50 kp/h tank slapper

couple of website's "anecdotal' claims doesn't make it fact. you can ask any track rider on gtam and they can answer you.

Wow, nice logic bomb there pal... dismiss published data as anecdotal by referencing more anecdotes :rolleyes: Did you actually read the info? Here, I'll make it easy for ya' sport:

Imperial College of Science - Motorcycle Steering Oscillations due to Road Profiling
Imperial College of Science - On steering wobble oscillations of motorcycles

"The effect of changes in the rider’s upper body mass on the transfer function that maps road vertical displacement to the steering angle are studied in Fig. 16. As suggested in f.18, an increase in the rider’s upper body mass by 20 kg (44.1 lbs) reduces this gain peak by approximately 8 dB. In the same way, a reduction of the rider’s upper body mass by 20 kg (44.1 lbs) increases the peak gain by approximately 7 dB."

"The response of the rider to a potential accident situation will primarily be to stiffen both arms and torso, which actions only marginally stabilize the wobble mode. The fundamental difficulty for the rider is that the available stabilizing action is likely to be insufficient to counter a developing problem, especially one started by some unfriendly excitation, in which a relatively large amplitude develops quickly."
 
[video=youtube_share;53f05G9NqKI]http://youtu.be/53f05G9NqKI[/video]
 
Huh? That's not a tank slapper..is it???

Nope, just a wee bit of fishtailing. Traction control actually would have reduced/prevented that.
 
hahaha i read it now. but it's just a research paper. thousands of research papers get pumped out of a university every semester. the author(s) alone referenced some anecdotal data.

i skimmed thru it and it never really addressed anything related to how tank slappers occur. and they used "simulator". is this simulator accurate?

look at this vid http://www.youtube.com/watch?v=GvHtChodNk0
at 0:11 tank slapper starts. if you look at the tach. rpm is close to redline, then is when the front wheel lifts up, then rider upshifts, you will see the tach dip a little. when rider shifts gear the bike touches down. but the front wheel was a little crooked. hence causing the tank slapper. it doesn't take a research paper to figure out that touching down a bike with front wheel crooked is bad news.

──────

> DIRECTIONS:
#1 Answer these questions about the forum thread on tank slappers:
(a) By approximately how many decibels does an increase of 20 kg in the rider's upper body mass reduce the gain peak?
(b) What does the quoted passage say the rider's response to a potential accident situation will primarily be?
(c) At what time in the video linked in the last post does the tank slapper start?
#2 Continue the forum thread on tank slappers from the point where it ends.
The lines that come after this thread have no connection to it.

> DATA SECTION:

──────

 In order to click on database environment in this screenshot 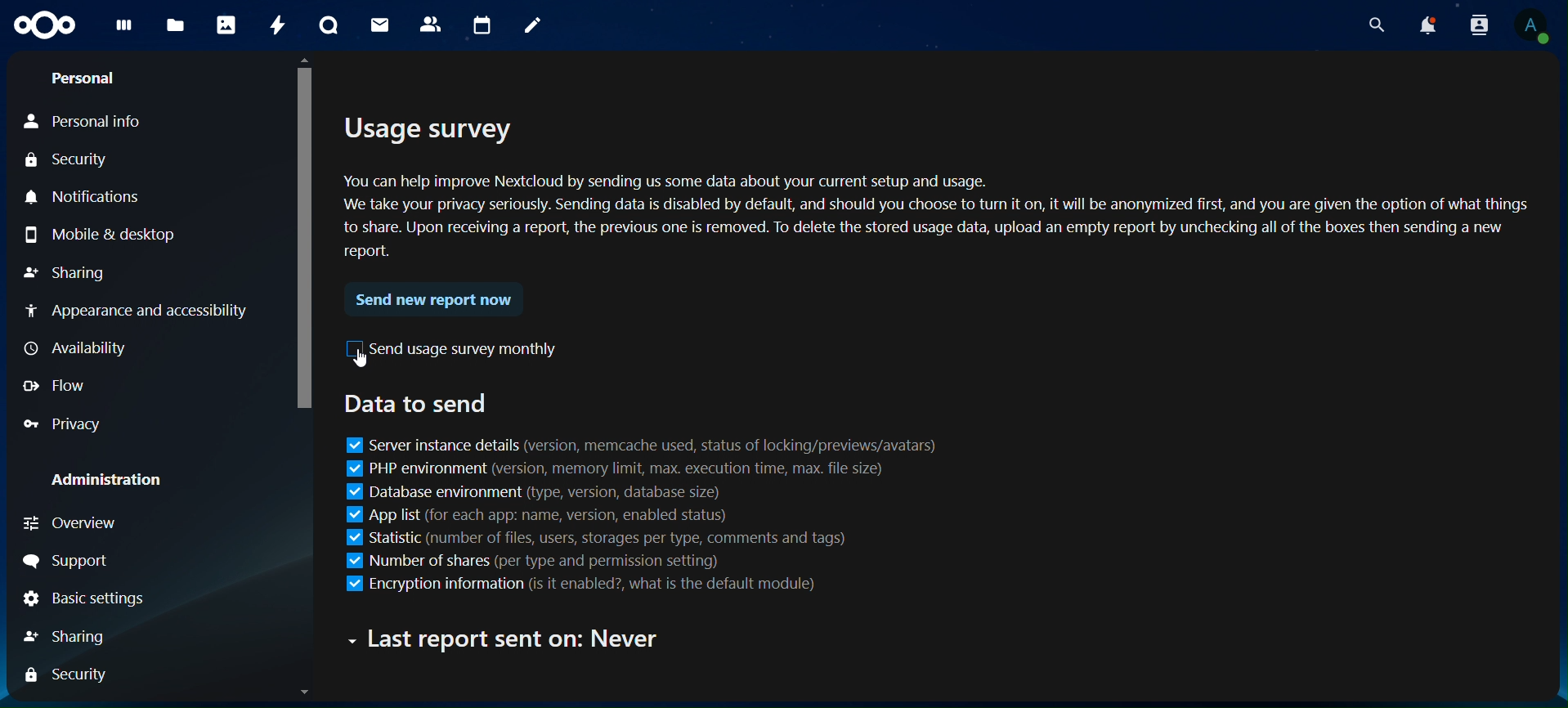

──────

> THE ANSWERS:
#1
(a) About 8 dB.
(b) To stiffen both arms and torso.
(c) At 0:11.

#2
i get that there may be many other variants of a tank slapper. but this particular one is related to what OP experienced.

also read what the video poster wrote on this video page. luck did also play a big role.

basically you did a quick google and take the first "research paper" you see as gospel. immediately reject all other possibilities. i recommend this link someone posted in off topic http://yourlogicalfallacyis.com/

here is another vid. you can clearly see the reason the tank slapper started was because he landed his wheelie with front wheel crooked

http://www.youtube.com/watch?v=HtjQ4SK4GXk

so to summarize, yeah the research paper you quoted had equations and lots of words. but a picture is worth a thousand words, a video is worth 30 thousand words (if the video is 30 fps).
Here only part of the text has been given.